■ EXTRACTED INFORMATION ■
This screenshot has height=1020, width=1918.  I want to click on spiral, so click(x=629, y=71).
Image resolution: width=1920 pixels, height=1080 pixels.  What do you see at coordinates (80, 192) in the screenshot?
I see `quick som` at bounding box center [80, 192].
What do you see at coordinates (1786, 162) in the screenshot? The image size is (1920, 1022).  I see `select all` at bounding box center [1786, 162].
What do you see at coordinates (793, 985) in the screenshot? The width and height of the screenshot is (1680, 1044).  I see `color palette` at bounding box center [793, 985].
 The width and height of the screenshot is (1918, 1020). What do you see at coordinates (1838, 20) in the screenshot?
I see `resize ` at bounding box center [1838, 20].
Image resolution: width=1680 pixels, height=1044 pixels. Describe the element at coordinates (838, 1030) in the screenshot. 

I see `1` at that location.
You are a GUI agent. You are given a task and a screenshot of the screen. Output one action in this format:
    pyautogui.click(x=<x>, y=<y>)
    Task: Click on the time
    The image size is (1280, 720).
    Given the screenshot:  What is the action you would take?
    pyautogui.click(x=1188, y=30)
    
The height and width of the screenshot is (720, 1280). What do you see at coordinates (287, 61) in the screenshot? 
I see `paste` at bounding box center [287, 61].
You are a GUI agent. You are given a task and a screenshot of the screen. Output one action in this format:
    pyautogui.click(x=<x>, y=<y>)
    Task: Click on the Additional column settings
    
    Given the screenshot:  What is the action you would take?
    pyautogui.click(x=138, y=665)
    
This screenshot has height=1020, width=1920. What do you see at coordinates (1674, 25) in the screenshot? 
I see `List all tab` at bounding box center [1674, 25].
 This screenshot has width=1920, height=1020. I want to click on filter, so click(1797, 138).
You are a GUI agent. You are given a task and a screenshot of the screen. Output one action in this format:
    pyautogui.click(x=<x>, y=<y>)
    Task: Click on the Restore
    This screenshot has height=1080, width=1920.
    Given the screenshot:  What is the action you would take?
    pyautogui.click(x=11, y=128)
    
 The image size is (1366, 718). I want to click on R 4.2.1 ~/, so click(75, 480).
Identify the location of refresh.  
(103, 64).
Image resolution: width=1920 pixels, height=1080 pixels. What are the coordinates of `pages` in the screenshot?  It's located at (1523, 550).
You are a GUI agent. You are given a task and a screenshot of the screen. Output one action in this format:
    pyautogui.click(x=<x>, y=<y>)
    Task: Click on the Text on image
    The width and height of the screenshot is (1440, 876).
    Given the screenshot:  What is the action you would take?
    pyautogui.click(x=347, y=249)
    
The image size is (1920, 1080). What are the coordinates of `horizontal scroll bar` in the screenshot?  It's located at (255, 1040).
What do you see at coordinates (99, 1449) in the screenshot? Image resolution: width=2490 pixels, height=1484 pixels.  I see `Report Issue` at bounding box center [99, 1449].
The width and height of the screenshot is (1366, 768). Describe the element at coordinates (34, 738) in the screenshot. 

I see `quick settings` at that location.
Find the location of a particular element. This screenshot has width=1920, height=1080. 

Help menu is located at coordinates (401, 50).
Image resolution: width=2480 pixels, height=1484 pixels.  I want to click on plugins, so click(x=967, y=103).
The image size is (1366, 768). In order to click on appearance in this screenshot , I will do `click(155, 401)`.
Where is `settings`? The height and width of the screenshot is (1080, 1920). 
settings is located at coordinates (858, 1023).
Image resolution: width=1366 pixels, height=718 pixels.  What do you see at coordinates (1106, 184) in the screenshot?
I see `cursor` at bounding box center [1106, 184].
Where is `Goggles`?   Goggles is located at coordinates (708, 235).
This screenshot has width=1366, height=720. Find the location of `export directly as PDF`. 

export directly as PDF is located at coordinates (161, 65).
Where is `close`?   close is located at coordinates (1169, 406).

■ GIVEN TASK ■
Give the part of the listing above that opens with the line containing "Find the location of a" and runs through the end of the listing as a JSON list of strings, one string per line, leaving out blank lines.

■ RESPONSE TO THIS TASK ■
[
  "Find the location of a particular element. This screenshot has width=1920, height=1080. ",
  "Help menu is located at coordinates (401, 50).",
  "Image resolution: width=2480 pixels, height=1484 pixels.  I want to click on plugins, so click(x=967, y=103).",
  "The image size is (1366, 768). In order to click on appearance in this screenshot , I will do `click(155, 401)`.",
  "Where is `settings`? The height and width of the screenshot is (1080, 1920). ",
  "settings is located at coordinates (858, 1023).",
  "Image resolution: width=1366 pixels, height=718 pixels.  What do you see at coordinates (1106, 184) in the screenshot?",
  "I see `cursor` at bounding box center [1106, 184].",
  "Where is `Goggles`?   Goggles is located at coordinates (708, 235).",
  "This screenshot has width=1366, height=720. Find the location of `export directly as PDF`. ",
  "export directly as PDF is located at coordinates (161, 65).",
  "Where is `close`?   close is located at coordinates (1169, 406)."
]